Lejos de Rueil, de Raymond Queneau (Ediciones del Subsuelo) Traducción de Pablo Moíño Sánchez | por Juan Jiménez García

Raymond Queneau | Lejos de Rueil

No estoy muy seguro de que en la literatura de Raymond Queneau hayan periodos, que sus libros correspondan a distintas etapas, con propósitos definidos. Viendo el conjunto de su obra algo nos invita a pensarlo, pero no. Tal vez solo hay unas novelas autobiográficas (como Los últimos días, Odile, Un duro invierno,…) y otras que podrían ser la autobiografía de otro Queneau (o muchos) que nunca existieron, flores raras y azules que crecen a partir de semillas traídas por extraños fenómenos atmosféricos. Pero después de todo, la obra íntegra del escritor francés (incluidos sus ejercicios de estilo) responde a una misma necesidad, a una misma búsqueda, de ir al encuentro de un lenguaje, de unas modos, que reflejen el mundo moderno y su velocidad. Queneau fue futurista tras los futuristas, sin pretenderlo. Amaba lo que ellos sin compartir nada más. Fue mucho más divertido y mucho más libre, porque su literatura se construía sobre impedimentos y reglas, manera invencible de lanzarse al descubrimiento de otros caminos.

Lejos de Rueil fue escrita tras Mi amigo Pierrot y antes de hacerse pasar por esa jovencita abierta al mundo llamada Sally Mara. Esto podría no querer decir nada en especial, pero viene a confirmar que en Queneau no hay un orden, sino un revoltijo de ideas sobre las que gira, en un torbellino que nos atrapa una y otra vez. Sus novelas al fin y al cabo responden a una formulación exacta, como cualquier fármaco: Zazie es una niña que quiere ver el metro de París pero es imposible. En Las flores azules dos tipos alejados por siglos se sueñan mutuamente. Así hasta el infinito. El argumento no es aquel agujero por el que se pierde el conejo (¿o es la liebre?) de Alicia para encontrar su País de las Maravillas. Aquí, Jacques L’Obole persigue su vida, a través de un puñado de escenas. Empieza por su infancia y acaba en un entierro, y en todo ello es un espectador. Su vida, en realidad, gira a través de los piojos. Y eso ya invitaría hacia una existencia insignificante, pero no, los piojos son realmente algo fascinante de los que todos tenemos algo que contar.

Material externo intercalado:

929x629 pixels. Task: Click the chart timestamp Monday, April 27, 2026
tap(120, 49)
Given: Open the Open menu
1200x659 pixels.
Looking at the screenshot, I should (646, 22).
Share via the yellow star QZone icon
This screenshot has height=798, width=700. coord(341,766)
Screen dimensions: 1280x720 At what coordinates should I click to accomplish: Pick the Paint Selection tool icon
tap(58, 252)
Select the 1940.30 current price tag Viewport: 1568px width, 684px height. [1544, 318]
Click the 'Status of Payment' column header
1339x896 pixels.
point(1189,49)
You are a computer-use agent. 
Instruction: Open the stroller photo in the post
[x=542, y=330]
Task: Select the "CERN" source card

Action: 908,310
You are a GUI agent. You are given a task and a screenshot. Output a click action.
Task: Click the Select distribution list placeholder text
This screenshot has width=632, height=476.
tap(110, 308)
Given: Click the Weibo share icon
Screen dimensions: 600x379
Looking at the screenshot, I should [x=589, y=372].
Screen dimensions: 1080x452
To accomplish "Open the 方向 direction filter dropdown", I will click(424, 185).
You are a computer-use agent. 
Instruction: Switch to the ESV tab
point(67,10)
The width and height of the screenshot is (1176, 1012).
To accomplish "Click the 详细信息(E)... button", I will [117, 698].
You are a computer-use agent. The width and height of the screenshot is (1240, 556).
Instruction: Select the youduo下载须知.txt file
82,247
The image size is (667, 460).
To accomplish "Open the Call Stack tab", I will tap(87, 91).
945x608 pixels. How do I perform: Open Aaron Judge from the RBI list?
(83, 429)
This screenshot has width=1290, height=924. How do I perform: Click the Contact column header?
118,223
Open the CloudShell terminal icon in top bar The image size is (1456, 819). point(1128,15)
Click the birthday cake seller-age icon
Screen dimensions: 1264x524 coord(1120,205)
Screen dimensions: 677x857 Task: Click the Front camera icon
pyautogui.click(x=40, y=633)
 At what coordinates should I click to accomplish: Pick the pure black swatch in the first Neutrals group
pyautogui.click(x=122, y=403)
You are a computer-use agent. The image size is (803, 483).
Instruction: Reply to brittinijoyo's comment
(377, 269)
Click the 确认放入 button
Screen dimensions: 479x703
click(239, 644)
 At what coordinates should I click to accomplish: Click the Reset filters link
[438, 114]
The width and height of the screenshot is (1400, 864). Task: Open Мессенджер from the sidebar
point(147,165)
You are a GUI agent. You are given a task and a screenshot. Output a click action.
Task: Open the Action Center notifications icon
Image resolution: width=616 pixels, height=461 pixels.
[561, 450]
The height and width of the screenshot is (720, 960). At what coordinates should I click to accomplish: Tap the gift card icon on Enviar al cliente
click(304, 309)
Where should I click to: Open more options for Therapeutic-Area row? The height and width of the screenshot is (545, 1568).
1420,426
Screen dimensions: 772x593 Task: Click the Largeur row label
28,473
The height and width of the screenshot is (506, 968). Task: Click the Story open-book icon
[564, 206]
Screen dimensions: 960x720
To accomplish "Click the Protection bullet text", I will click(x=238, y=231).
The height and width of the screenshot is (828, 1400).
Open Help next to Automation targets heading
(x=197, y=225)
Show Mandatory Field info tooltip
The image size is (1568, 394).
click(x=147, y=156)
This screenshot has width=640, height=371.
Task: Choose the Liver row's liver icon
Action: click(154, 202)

Las novelas de Queneau no tienen ningún argumento concreto, solo un puñado de excusas brillantes para dejar la vida pasar. Para que sus personajes tengan un lugar donde habitar y dejar pasar sus días hablando de esto y de lo otro. Y es esto y lo otro la materia con la que están construidas sus novelas. Pero es que esto y lo otro es también sobre lo que están construidas nuestras vidas, de modo que todo está bien. Vertiginosas, como el paso de un tren que no se detiene en ninguna estación, las palabras forman parte de un mecanismo infernal que hace que se lancen en una carrera que solo puede acabar cuando él quiere (ahora, haciendo memoria, con la llegada del invierno, realmente o metafóricamente). Su escritura es una invitación a la felicidad como motor de lectura y a la reflexión como punto final.

Me gustaría pensar que Raymond Queneau tiene en nuestro país el lugar que se merece. Seguramente no. Tampoco sé si es importante que alguien tenga un lugar en un país, más allá de un espacio en algún lugar íntimo que solo a nosotros nos pertenece. Leerle es una experiencia difícilmente explicable, porque entraña un puñado de emociones y responde a su propia manera de entender el mundo, tan especial, a la que se entrega el lenguaje (estupendo trabajo de traducción de Pablo Moíño Sánchez, que ya se las había visto con el Oulipo) y la vida.